The number of sunspot regions increased during the period. 11 were visible on the 16th. Several developed in size and magnetic complexity, though solar activity remained at low levels when only large C class solar flares took place. However, late on the 16th, a M1 class solar flare occurred. Solar flux levels increased from 136 units on the 12th to 184 by the 16th. The average was 151 units. The 90 day solar flux average on the 16th was 155 units, that’s one unit up on last week. X-ray flux levels increased from B4.4 units to B8.7 by the 16th. The average was B6.1 units. Geomagnetic activity increased on the 12th and the 13th when the Ap index increased to 22 and 14 units respectively. Activity then declined to quiet levels for the remained of the period. The average was 10 units. Solar wind data from the ACE spacecraft saw solar wind speeds decline from 430 kilometres per second to 290 by the 15th. Particle densities were moderate most days at around 20 particles per cubic centimetre but on the 13th increased briefly to 64 particles per cubic centimetre. Bz varied between minus 9 and plus 5 nanoTeslas on the most unsettled day and between minus and plus 4 nanoTeslas on the quietest days.

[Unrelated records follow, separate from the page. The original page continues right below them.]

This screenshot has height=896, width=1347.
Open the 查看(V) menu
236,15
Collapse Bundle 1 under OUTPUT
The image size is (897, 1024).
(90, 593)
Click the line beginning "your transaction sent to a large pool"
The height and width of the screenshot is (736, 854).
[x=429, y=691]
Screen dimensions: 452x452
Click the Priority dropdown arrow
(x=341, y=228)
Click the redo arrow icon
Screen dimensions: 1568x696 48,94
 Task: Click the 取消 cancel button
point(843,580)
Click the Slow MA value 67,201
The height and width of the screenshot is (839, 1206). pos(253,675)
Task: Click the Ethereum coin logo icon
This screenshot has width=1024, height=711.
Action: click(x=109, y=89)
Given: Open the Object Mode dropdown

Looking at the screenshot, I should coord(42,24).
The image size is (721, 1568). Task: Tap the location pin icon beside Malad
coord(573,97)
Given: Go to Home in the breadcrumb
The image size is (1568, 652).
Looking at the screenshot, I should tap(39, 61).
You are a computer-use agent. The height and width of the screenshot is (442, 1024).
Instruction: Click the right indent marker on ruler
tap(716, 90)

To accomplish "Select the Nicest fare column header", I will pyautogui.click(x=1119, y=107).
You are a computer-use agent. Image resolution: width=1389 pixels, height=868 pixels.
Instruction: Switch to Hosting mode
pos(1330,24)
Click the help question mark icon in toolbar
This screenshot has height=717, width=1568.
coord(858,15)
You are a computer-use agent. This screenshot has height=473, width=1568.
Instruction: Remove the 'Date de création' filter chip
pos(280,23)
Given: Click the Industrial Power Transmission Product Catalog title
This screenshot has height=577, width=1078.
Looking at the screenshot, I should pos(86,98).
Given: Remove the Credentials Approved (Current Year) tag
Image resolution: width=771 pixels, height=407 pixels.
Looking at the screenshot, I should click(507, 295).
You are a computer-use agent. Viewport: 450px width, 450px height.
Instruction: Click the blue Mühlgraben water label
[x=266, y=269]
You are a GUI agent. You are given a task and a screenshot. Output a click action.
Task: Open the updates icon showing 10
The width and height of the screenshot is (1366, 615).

Finally, the solar forecast for the coming week. This week will see most of the present active sunspot regions rotate out of view and solar activity is expected to remain at low levels but with a chance of increasing to moderate levels on some days. Solar flux levels are also expected to decline and be in the 140’s later in the week. Geomagnetic activity should be quiet every day. No coronal hole disturbances are expected but if a coronal mass ejection heads are way then activity would increase. MUFs during daylight hours at equal latitudes should be around 27MHz. Darkness hour lows should be about 14MHz. Paths this week to the east coast of North America should have a maximum usable frequency of about 24MHz. The optimum working frequency with a 90 per cent success rate will be around 19MHz.
And that’s all for another week from the propagation team.